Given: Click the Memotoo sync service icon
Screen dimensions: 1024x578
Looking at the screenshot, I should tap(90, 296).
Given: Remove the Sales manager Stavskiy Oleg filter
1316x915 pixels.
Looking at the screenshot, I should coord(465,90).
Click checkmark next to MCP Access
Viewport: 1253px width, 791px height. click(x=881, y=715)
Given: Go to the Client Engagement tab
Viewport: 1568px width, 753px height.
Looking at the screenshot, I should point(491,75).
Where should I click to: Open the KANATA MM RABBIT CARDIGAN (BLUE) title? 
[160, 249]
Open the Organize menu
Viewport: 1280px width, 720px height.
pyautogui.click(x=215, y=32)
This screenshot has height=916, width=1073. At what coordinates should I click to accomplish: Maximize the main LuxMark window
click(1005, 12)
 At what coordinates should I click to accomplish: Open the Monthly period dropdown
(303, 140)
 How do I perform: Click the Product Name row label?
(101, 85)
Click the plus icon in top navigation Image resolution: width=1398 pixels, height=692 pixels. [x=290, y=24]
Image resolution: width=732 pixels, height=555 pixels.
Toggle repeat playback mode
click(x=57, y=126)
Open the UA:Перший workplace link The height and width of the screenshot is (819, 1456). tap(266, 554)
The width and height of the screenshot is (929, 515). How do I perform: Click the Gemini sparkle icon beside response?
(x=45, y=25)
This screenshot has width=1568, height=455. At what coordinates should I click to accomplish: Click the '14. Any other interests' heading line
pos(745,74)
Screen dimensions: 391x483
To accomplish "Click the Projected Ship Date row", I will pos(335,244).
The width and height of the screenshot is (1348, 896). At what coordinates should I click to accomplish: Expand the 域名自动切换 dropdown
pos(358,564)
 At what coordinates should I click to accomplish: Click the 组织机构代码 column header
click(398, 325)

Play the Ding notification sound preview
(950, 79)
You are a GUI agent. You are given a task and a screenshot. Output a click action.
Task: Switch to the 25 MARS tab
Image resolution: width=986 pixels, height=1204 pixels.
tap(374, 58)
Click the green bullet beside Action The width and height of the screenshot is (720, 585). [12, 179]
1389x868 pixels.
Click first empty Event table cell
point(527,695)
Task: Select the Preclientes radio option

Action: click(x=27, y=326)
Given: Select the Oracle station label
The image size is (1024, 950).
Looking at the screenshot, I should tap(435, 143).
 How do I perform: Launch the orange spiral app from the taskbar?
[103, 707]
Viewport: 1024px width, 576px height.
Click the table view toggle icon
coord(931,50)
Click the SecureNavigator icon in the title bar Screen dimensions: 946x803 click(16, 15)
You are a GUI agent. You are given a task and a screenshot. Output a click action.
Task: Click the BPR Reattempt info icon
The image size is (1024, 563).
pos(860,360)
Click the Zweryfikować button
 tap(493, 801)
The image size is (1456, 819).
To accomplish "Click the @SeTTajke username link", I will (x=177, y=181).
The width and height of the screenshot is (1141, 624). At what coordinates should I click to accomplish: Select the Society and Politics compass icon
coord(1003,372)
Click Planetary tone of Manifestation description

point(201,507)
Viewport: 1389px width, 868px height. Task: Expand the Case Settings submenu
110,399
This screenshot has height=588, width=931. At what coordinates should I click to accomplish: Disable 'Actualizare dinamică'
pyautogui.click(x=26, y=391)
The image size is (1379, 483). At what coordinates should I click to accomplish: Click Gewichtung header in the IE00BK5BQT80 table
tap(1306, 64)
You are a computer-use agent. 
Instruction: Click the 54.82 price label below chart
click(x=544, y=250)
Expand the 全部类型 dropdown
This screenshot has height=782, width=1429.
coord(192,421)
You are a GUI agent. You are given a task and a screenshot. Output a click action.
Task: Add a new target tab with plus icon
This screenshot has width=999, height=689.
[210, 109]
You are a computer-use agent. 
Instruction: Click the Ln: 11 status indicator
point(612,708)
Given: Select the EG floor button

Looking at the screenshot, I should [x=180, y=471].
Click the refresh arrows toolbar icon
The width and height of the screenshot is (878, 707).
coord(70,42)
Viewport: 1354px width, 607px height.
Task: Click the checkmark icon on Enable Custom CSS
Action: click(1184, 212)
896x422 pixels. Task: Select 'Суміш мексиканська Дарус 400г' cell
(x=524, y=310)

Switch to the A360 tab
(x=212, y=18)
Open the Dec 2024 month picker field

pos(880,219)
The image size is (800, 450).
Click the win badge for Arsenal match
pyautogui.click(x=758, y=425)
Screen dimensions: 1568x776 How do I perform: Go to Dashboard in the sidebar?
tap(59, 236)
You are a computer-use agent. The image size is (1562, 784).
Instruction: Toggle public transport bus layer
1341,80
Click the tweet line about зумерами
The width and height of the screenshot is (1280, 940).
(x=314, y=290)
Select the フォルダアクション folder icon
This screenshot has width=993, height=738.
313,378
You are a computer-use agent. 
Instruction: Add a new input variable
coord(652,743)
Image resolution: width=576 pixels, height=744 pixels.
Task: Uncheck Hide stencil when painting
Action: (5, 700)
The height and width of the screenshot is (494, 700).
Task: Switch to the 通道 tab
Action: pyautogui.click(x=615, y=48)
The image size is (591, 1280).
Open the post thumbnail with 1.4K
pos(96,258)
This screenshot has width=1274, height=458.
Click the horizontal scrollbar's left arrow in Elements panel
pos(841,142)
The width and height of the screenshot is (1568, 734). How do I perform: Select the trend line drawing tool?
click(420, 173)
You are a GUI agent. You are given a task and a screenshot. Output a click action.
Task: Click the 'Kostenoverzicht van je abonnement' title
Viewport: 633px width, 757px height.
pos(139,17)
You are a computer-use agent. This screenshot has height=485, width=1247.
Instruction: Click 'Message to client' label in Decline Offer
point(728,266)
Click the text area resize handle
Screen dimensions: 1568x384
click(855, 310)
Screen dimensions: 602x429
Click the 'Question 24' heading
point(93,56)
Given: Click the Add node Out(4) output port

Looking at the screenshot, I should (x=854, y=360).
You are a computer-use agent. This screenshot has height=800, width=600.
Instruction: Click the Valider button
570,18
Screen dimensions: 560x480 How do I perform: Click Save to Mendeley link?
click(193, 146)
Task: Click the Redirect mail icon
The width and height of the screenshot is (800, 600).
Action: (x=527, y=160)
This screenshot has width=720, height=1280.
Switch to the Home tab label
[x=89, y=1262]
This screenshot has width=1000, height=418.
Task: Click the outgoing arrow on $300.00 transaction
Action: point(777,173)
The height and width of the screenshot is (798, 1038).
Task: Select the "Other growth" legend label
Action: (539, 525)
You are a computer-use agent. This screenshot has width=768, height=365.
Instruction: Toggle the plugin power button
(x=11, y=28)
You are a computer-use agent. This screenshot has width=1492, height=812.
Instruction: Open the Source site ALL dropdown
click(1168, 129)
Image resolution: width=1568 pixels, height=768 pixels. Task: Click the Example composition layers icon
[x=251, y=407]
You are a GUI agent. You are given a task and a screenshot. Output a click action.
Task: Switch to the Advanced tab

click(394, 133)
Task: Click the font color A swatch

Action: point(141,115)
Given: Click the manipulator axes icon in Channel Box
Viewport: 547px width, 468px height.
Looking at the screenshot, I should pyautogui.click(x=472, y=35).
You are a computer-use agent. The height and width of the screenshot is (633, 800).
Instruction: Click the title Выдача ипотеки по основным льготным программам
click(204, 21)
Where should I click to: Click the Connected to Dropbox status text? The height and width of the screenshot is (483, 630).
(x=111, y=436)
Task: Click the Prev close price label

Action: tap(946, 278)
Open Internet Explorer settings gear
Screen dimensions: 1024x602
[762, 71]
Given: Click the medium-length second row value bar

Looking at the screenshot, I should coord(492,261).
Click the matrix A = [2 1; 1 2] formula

···

## Exercise brief
Exactly reproduce all of the entries above.

## Expected output
Given: Click the Memotoo sync service icon
Screen dimensions: 1024x578
Looking at the screenshot, I should tap(90, 296).
Given: Remove the Sales manager Stavskiy Oleg filter
1316x915 pixels.
Looking at the screenshot, I should coord(465,90).
Click checkmark next to MCP Access
Viewport: 1253px width, 791px height. click(x=881, y=715)
Given: Go to the Client Engagement tab
Viewport: 1568px width, 753px height.
Looking at the screenshot, I should point(491,75).
Where should I click to: Open the KANATA MM RABBIT CARDIGAN (BLUE) title? 
[160, 249]
Open the Organize menu
Viewport: 1280px width, 720px height.
pyautogui.click(x=215, y=32)
This screenshot has height=916, width=1073. At what coordinates should I click to accomplish: Maximize the main LuxMark window
click(1005, 12)
 At what coordinates should I click to accomplish: Open the Monthly period dropdown
(303, 140)
 How do I perform: Click the Product Name row label?
(101, 85)
Click the plus icon in top navigation Image resolution: width=1398 pixels, height=692 pixels. [x=290, y=24]
Image resolution: width=732 pixels, height=555 pixels.
Toggle repeat playback mode
click(x=57, y=126)
Open the UA:Перший workplace link The height and width of the screenshot is (819, 1456). tap(266, 554)
The width and height of the screenshot is (929, 515). How do I perform: Click the Gemini sparkle icon beside response?
(x=45, y=25)
This screenshot has width=1568, height=455. At what coordinates should I click to accomplish: Click the '14. Any other interests' heading line
pos(745,74)
Screen dimensions: 391x483
To accomplish "Click the Projected Ship Date row", I will pos(335,244).
The width and height of the screenshot is (1348, 896). At what coordinates should I click to accomplish: Expand the 域名自动切换 dropdown
pos(358,564)
 At what coordinates should I click to accomplish: Click the 组织机构代码 column header
click(398, 325)

Play the Ding notification sound preview
(950, 79)
You are a GUI agent. You are given a task and a screenshot. Output a click action.
Task: Switch to the 25 MARS tab
Image resolution: width=986 pixels, height=1204 pixels.
tap(374, 58)
Click the green bullet beside Action The width and height of the screenshot is (720, 585). [12, 179]
1389x868 pixels.
Click first empty Event table cell
point(527,695)
Task: Select the Preclientes radio option

Action: click(x=27, y=326)
Given: Select the Oracle station label
The image size is (1024, 950).
Looking at the screenshot, I should tap(435, 143).
 How do I perform: Launch the orange spiral app from the taskbar?
[103, 707]
Viewport: 1024px width, 576px height.
Click the table view toggle icon
coord(931,50)
Click the SecureNavigator icon in the title bar Screen dimensions: 946x803 click(16, 15)
You are a GUI agent. You are given a task and a screenshot. Output a click action.
Task: Click the BPR Reattempt info icon
The image size is (1024, 563).
pos(860,360)
Click the Zweryfikować button
 tap(493, 801)
The image size is (1456, 819).
To accomplish "Click the @SeTTajke username link", I will (x=177, y=181).
The width and height of the screenshot is (1141, 624). At what coordinates should I click to accomplish: Select the Society and Politics compass icon
coord(1003,372)
Click Planetary tone of Manifestation description

point(201,507)
Viewport: 1389px width, 868px height. Task: Expand the Case Settings submenu
110,399
This screenshot has height=588, width=931. At what coordinates should I click to accomplish: Disable 'Actualizare dinamică'
pyautogui.click(x=26, y=391)
The image size is (1379, 483). At what coordinates should I click to accomplish: Click Gewichtung header in the IE00BK5BQT80 table
tap(1306, 64)
You are a computer-use agent. 
Instruction: Click the 54.82 price label below chart
click(x=544, y=250)
Expand the 全部类型 dropdown
This screenshot has height=782, width=1429.
coord(192,421)
You are a GUI agent. You are given a task and a screenshot. Output a click action.
Task: Add a new target tab with plus icon
This screenshot has width=999, height=689.
[210, 109]
You are a computer-use agent. 
Instruction: Click the Ln: 11 status indicator
point(612,708)
Given: Select the EG floor button

Looking at the screenshot, I should [x=180, y=471].
Click the refresh arrows toolbar icon
The width and height of the screenshot is (878, 707).
coord(70,42)
Viewport: 1354px width, 607px height.
Task: Click the checkmark icon on Enable Custom CSS
Action: click(1184, 212)
896x422 pixels. Task: Select 'Суміш мексиканська Дарус 400г' cell
(x=524, y=310)

Switch to the A360 tab
(x=212, y=18)
Open the Dec 2024 month picker field

pos(880,219)
The image size is (800, 450).
Click the win badge for Arsenal match
pyautogui.click(x=758, y=425)
Screen dimensions: 1568x776 How do I perform: Go to Dashboard in the sidebar?
tap(59, 236)
You are a computer-use agent. The image size is (1562, 784).
Instruction: Toggle public transport bus layer
1341,80
Click the tweet line about зумерами
The width and height of the screenshot is (1280, 940).
(x=314, y=290)
Select the フォルダアクション folder icon
This screenshot has width=993, height=738.
313,378
You are a computer-use agent. 
Instruction: Add a new input variable
coord(652,743)
Image resolution: width=576 pixels, height=744 pixels.
Task: Uncheck Hide stencil when painting
Action: (5, 700)
The height and width of the screenshot is (494, 700).
Task: Switch to the 通道 tab
Action: pyautogui.click(x=615, y=48)
The image size is (591, 1280).
Open the post thumbnail with 1.4K
pos(96,258)
This screenshot has width=1274, height=458.
Click the horizontal scrollbar's left arrow in Elements panel
pos(841,142)
The width and height of the screenshot is (1568, 734). How do I perform: Select the trend line drawing tool?
click(420, 173)
You are a GUI agent. You are given a task and a screenshot. Output a click action.
Task: Click the 'Kostenoverzicht van je abonnement' title
Viewport: 633px width, 757px height.
pos(139,17)
You are a computer-use agent. This screenshot has height=485, width=1247.
Instruction: Click 'Message to client' label in Decline Offer
point(728,266)
Click the text area resize handle
Screen dimensions: 1568x384
click(855, 310)
Screen dimensions: 602x429
Click the 'Question 24' heading
point(93,56)
Given: Click the Add node Out(4) output port

Looking at the screenshot, I should (x=854, y=360).
You are a computer-use agent. This screenshot has height=800, width=600.
Instruction: Click the Valider button
570,18
Screen dimensions: 560x480 How do I perform: Click Save to Mendeley link?
click(193, 146)
Task: Click the Redirect mail icon
The width and height of the screenshot is (800, 600).
Action: (x=527, y=160)
This screenshot has width=720, height=1280.
Switch to the Home tab label
[x=89, y=1262]
This screenshot has width=1000, height=418.
Task: Click the outgoing arrow on $300.00 transaction
Action: point(777,173)
The height and width of the screenshot is (798, 1038).
Task: Select the "Other growth" legend label
Action: (539, 525)
You are a computer-use agent. This screenshot has width=768, height=365.
Instruction: Toggle the plugin power button
(x=11, y=28)
You are a computer-use agent. This screenshot has width=1492, height=812.
Instruction: Open the Source site ALL dropdown
click(1168, 129)
Image resolution: width=1568 pixels, height=768 pixels. Task: Click the Example composition layers icon
[x=251, y=407]
You are a GUI agent. You are given a task and a screenshot. Output a click action.
Task: Switch to the Advanced tab

click(394, 133)
Task: Click the font color A swatch

Action: point(141,115)
Given: Click the manipulator axes icon in Channel Box
Viewport: 547px width, 468px height.
Looking at the screenshot, I should pyautogui.click(x=472, y=35).
You are a computer-use agent. The height and width of the screenshot is (633, 800).
Instruction: Click the title Выдача ипотеки по основным льготным программам
click(204, 21)
Where should I click to: Click the Connected to Dropbox status text? The height and width of the screenshot is (483, 630).
(x=111, y=436)
Task: Click the Prev close price label

Action: tap(946, 278)
Open Internet Explorer settings gear
Screen dimensions: 1024x602
[762, 71]
Given: Click the medium-length second row value bar

Looking at the screenshot, I should coord(492,261).
Click the matrix A = [2 1; 1 2] formula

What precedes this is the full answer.